Their opponents dragged themselves off the pitch, heads lowered and palms covering their faces.

The mighty Barcelona were beaten again, beaten convincingly, beaten to the point where they become divorced from that very name.

One shot on target. Losing their first two matches in a European campaign for only the second time in their entire history – the last coming in 1972-73.

A local journalist asked: “Is this really Barcelona?” And, well… yes. This is what they are now.

A reminder, not that one could ever be needed in such a case, stemmed from Marca that Barca’s last visit to Lisbon saw them being mauled 8-2 at the hands of Bayern Munich last August.

Since then, their devolution into mess que un club has only escalated. The only thing more alarming than Barca’s on-pitch fragility has been their financial pigsty.

A Bola, the Portuguese publication, however had a warning: “Be wary of a hurt giant.”

Benfica, though, had no reason to be nervous. Just three minutes into the game, Julian Weigl slipped in a perfectly weighted pass for Darwin Nunez, who darted in from the left and had Eric Garcia in a daze.

The Uruguayan timed his run well and slotted with surety into the bottom corner.

Barcelona were rocked and Marc-Andre ter Stegen had to thwart Roman Yaremchuk from doubling their misery. The visitors were unconvincing in possession and jittery out of it, never causing Benfica much discomfort.

Nicolas Otamendi celebrates with his Benfica teammates
Nicolas Otamendi celebrates with his Benfica teammates (Getty)

Frenkie de Jong burst into the box and should have had a crack at testing Odisseas Vlachodimos, but he cut the ball back for Luuk de Jong instead. The shot was blocked and up went the offside flag anyway.

That was largely the tale of Barca’s offensive contribution: they ended the first half with one effort on target. There were attempts from distance via Pedri and shut off shots from Memphis Depay and wide ones from Luuk de Jong.

Gerard Pique, who drew an early yellow card, was replaced by the exciting Gavi just after the half-hour mark and there was no concrete sign on whether the change was tactical or forced by injury.

The substitution saw Frenkie de Jong shifted into the centre of Barca’s back three, which diminished their sense of control and creativity.

The shape of the game suggested that Benfica would be most likely to score and it did not lie.

Lucas Verissimo headed a Joao Mario free-kick wide before Nunez struck the post after Ter Stegen shockingly went walkabout.

Benfica’s cushion should have been greater and it finally was right after Ronald Koeman’s triple change. The manager sent on Ansu Fati, Philippe Coutinho and Nico Gonzalez for Luuk de Jong, Pedri and Sergio Busquets.

Ronald Koeman reacts after defeat in Lisbon
Ronald Koeman reacts after defeat in Lisbon (AFP)

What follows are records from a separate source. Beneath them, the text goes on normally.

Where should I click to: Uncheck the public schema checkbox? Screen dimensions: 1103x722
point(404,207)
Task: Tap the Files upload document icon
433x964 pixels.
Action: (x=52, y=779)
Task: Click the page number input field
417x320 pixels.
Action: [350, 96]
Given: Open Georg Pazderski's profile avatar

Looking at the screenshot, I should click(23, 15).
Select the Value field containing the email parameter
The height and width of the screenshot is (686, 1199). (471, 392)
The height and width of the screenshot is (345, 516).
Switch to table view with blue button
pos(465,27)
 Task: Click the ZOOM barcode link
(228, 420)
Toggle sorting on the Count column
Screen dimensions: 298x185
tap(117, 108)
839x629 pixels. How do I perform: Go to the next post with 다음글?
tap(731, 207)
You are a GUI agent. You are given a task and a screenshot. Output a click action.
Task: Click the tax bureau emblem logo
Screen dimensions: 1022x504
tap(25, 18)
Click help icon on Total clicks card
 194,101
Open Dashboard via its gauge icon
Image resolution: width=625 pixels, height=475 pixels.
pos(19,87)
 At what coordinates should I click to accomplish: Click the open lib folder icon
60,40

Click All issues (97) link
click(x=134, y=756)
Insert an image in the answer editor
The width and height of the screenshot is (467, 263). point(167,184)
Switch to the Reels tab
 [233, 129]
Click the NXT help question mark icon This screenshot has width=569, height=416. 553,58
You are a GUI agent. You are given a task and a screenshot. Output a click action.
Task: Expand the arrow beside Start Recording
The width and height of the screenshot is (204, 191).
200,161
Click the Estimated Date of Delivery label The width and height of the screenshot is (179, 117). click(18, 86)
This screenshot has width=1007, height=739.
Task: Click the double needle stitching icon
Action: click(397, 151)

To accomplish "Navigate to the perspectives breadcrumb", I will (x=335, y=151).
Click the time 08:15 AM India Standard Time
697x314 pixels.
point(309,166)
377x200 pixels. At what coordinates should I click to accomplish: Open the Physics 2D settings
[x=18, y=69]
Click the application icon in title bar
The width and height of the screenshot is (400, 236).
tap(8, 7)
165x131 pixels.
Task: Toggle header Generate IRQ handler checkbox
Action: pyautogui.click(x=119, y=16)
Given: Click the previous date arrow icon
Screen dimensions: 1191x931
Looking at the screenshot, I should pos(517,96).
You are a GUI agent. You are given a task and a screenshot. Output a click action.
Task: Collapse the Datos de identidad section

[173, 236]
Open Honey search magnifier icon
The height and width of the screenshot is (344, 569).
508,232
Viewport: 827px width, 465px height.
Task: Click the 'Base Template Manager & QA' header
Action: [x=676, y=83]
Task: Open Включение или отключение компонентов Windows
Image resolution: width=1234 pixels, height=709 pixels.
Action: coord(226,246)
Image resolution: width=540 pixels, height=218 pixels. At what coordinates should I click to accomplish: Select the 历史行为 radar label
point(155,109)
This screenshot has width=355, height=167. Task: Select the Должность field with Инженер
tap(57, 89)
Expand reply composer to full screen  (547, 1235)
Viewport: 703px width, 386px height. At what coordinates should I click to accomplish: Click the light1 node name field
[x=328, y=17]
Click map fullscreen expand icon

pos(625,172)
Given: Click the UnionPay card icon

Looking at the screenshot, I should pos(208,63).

As Barca adjusted, Joao Mario conducted a one-two with Yaremchuk, before speeding into the box and forcing Ter Stegen into action. The goalkeeper’s intervention rebounded to Rafa, who thundered into an empty net.

Barcelona’s breakage was not yet complete. Sergino Dest blocked Gilberto's diving header with his arm and after reviewing the incident at the pitchside monitor, referee Daniele Orsato pointed to the spot.

Nunez, the game’s energetic luminary, sent Ter Stegen the wrong way and nestled his penalty in the bottom right corner.

It was no less than Benfica deserved, the home crowd filling the night air with relentless song and swirling scarves.

For Barcelona, it was another nightmare in Lisbon that will no doubt give Koeman sleepless nights.

His job is not safe, but pretending he is the overarching problem will not lift the club out of the despairing depths to which they’ve fallen.